Além das dificuldades ortopédicas, os documentos enviados ao STF mostram que Bolsonaro continua lidando com outros problemas de saúde paralelos. Em relatório separado, o cardiologista Brasil Ramos Caiado informou que o ex-presidente apresentou episódios de queimação epigástrica associados ao refluxo gastroesofágico. Segundo o médico, Bolsonaro também continua enfrentando crises recorrentes de soluços, algo que já havia chamado atenção em outras ocasiões e que exigiu manutenção de medicações específicas em doses elevadas.
A equipe médica informou ainda que o tratamento inclui uma dieta rigorosa com baixo teor de acidez para tentar reduzir os episódios de desconforto gastrointestinal. Apesar disso, o ex-presidente teria conseguido iniciar exercícios aeróbicos leves e progressivos, sempre com acompanhamento médico. A pressão arterial estaria sob controle, mas outro fator segue preocupando os profissionais responsáveis pelo caso: a instabilidade crônica no equilíbrio corporal.
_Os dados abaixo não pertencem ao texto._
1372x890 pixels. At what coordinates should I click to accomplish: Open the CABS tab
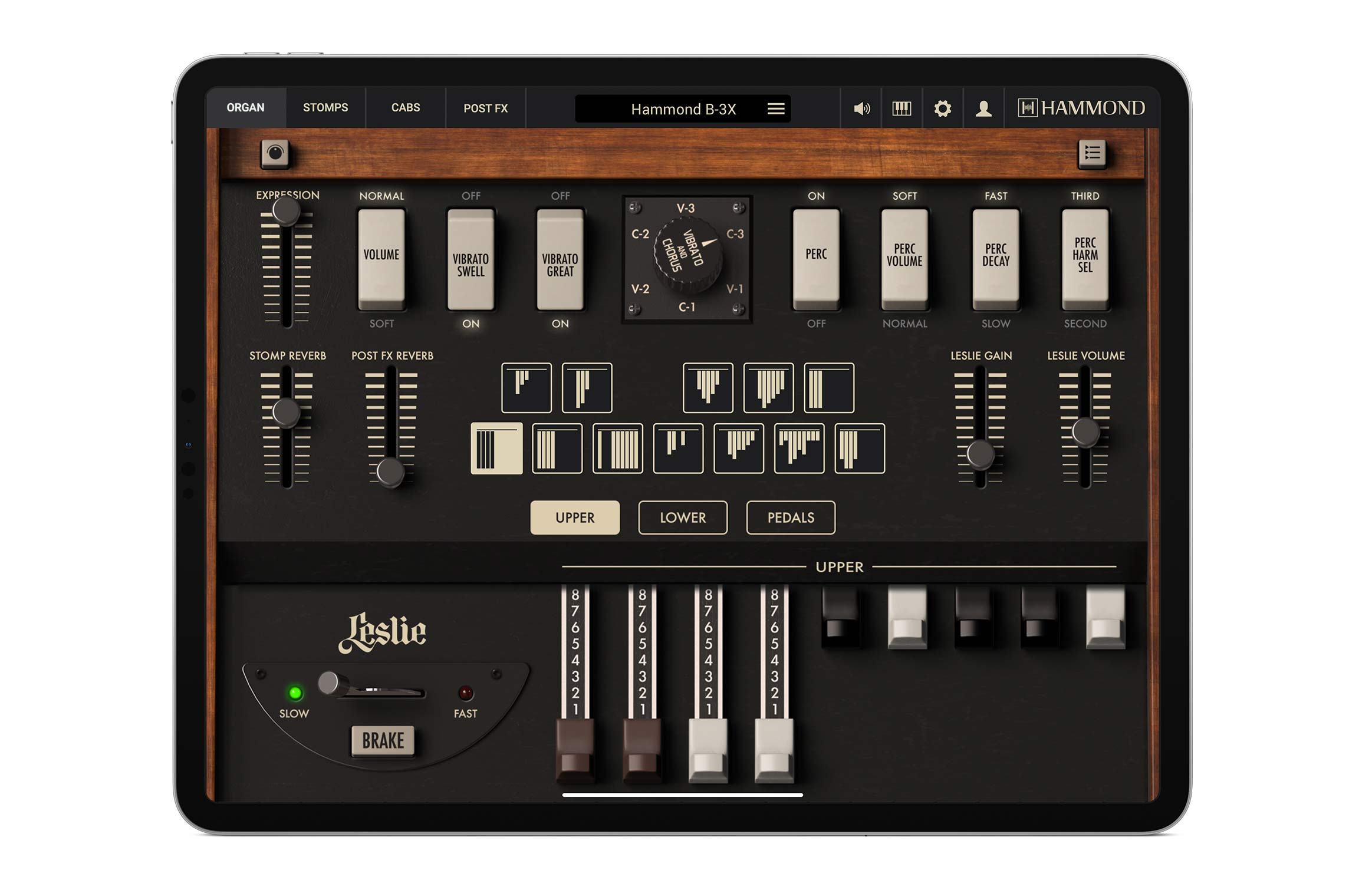tap(405, 107)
De acordo com os relatórios, Bolsonaro continua apresentando dificuldades relacionadas ao equilíbrio, o que levou os médicos a adotarem medidas preventivas para reduzir o risco de quedas durante a recuperação. Esse detalhe chamou atenção porque evidencia que o problema não está restrito apenas ao ombro operado, mas envolve um quadro físico mais amplo e considerado sensível para alguém de 71 anos.
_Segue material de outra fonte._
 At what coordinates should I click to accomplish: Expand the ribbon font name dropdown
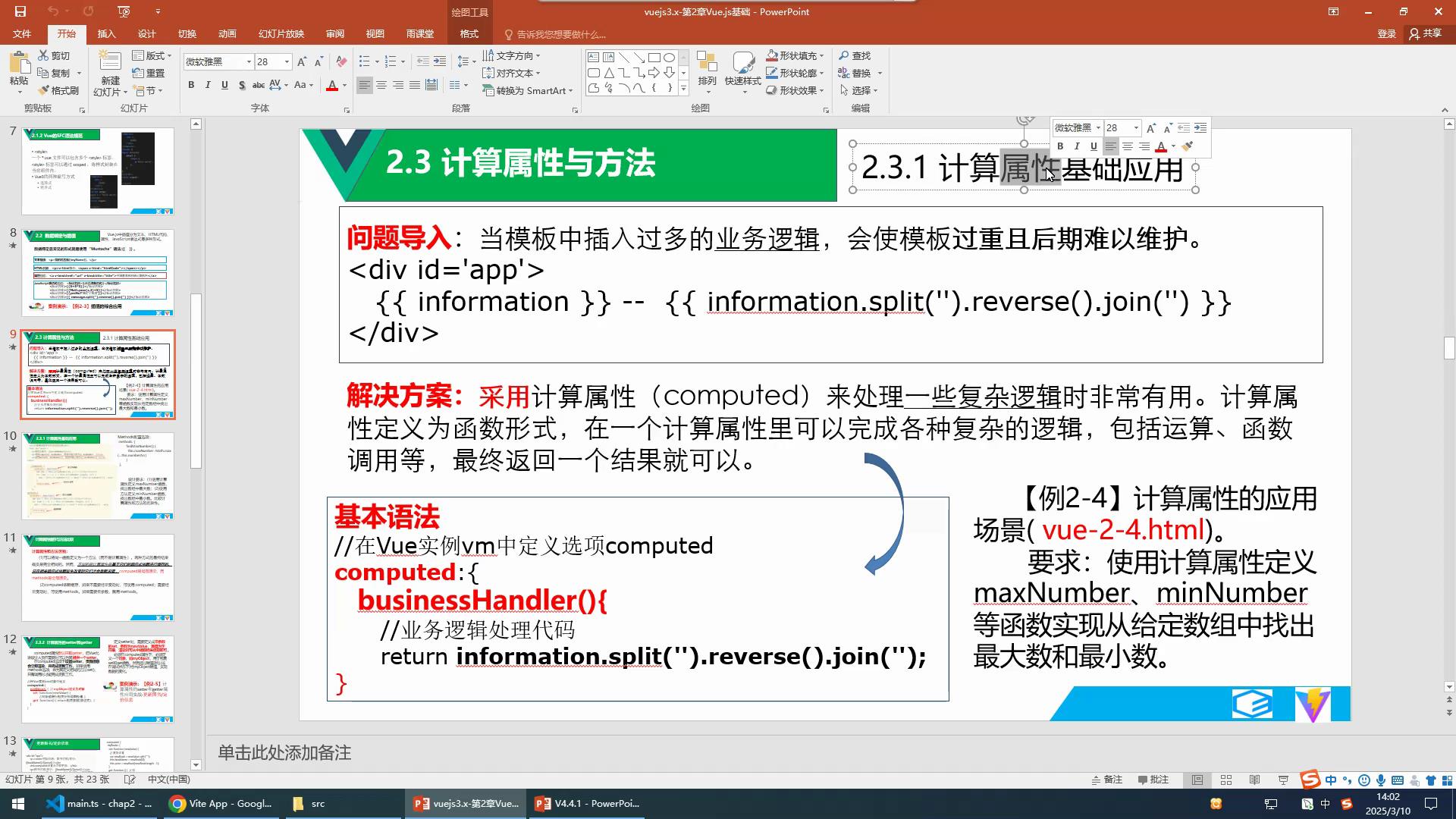point(249,61)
O cenário de saúde acontece enquanto Bolsonaro cumpre prisão domiciliar humanitária concedida após um quadro de broncopneumonia bacteriana registrado no fim de março. Antes da autorização para cumprir pena em casa, o ex-presidente estava detido no 19º Batalhão da Polícia Militar do Distrito Federal, conhecido popularmente como “Papudinha”. A prisão ocorreu após a condenação definitiva no STF por crimes como organização criminosa armada, golpe de Estado, tentativa de abolição violenta do Estado Democrático de Direito, deterioração de patrimônio tombado e dano qualificado ao patrimônio da União.
Mesmo afastado fisicamente da rotina política intensa que marcou sua trajetória nos últimos anos, Bolsonaro continua sendo uma figura central no debate nacional. Cada atualização sobre sua saúde acaba repercutindo diretamente no cenário político, principalmente entre aliados e adversários que acompanham de perto qualquer sinal de melhora ou agravamento do quadro clínico.
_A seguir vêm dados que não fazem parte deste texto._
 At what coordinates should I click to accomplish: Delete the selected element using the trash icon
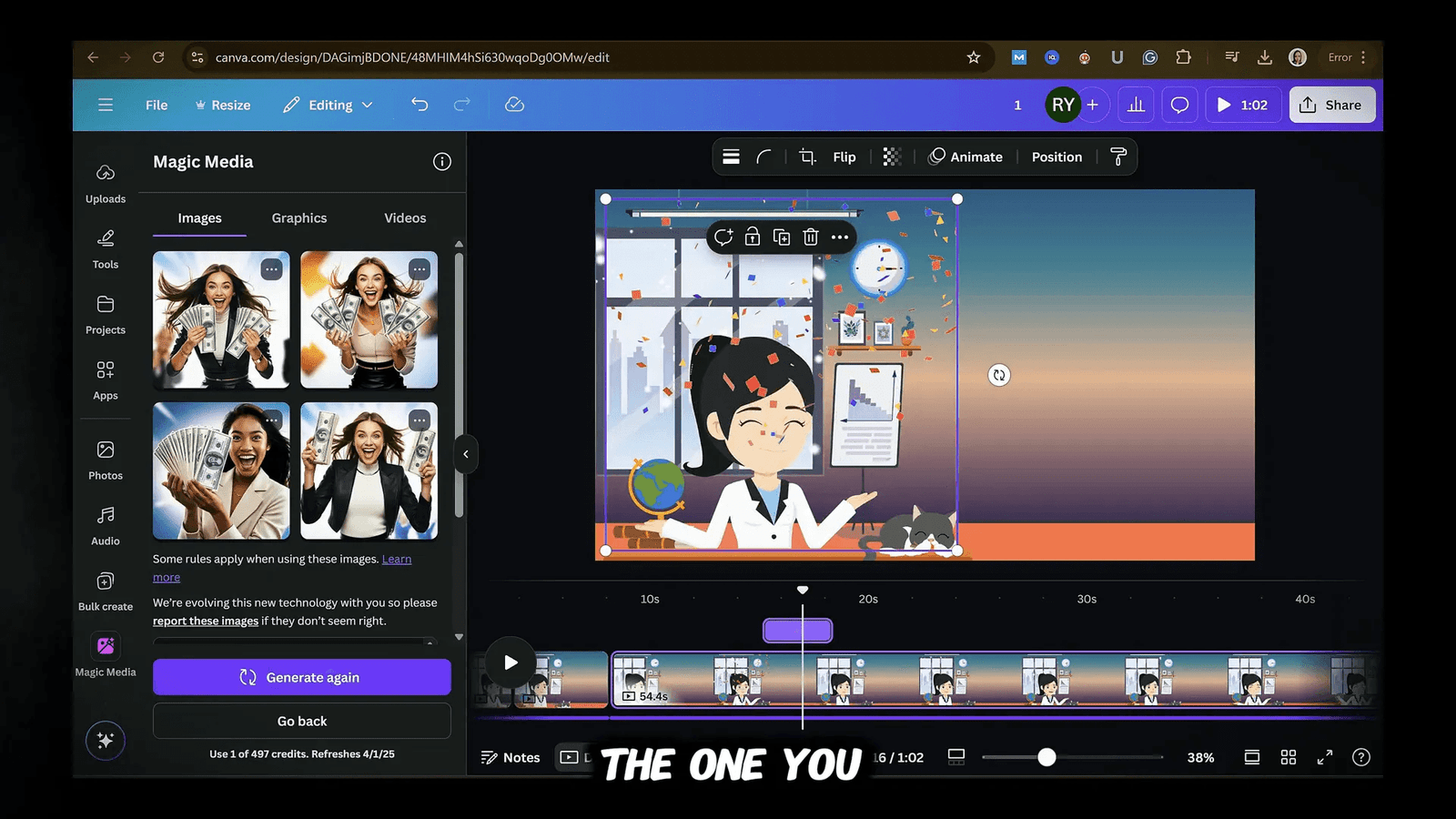[x=810, y=237]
Os novos relatórios reforçam que a recuperação do ex-presidente ainda deve levar tempo e dependerá de uma evolução gradual. O fato de ele ainda não ter sido liberado para a fisioterapia ativa mostra que os médicos seguem adotando cautela máxima no tratamento. Enquanto isso, Bolsonaro permanece sob monitoramento constante, em um momento em que sua condição física se mistura inevitavelmente ao peso político e jurídico que continua carregando.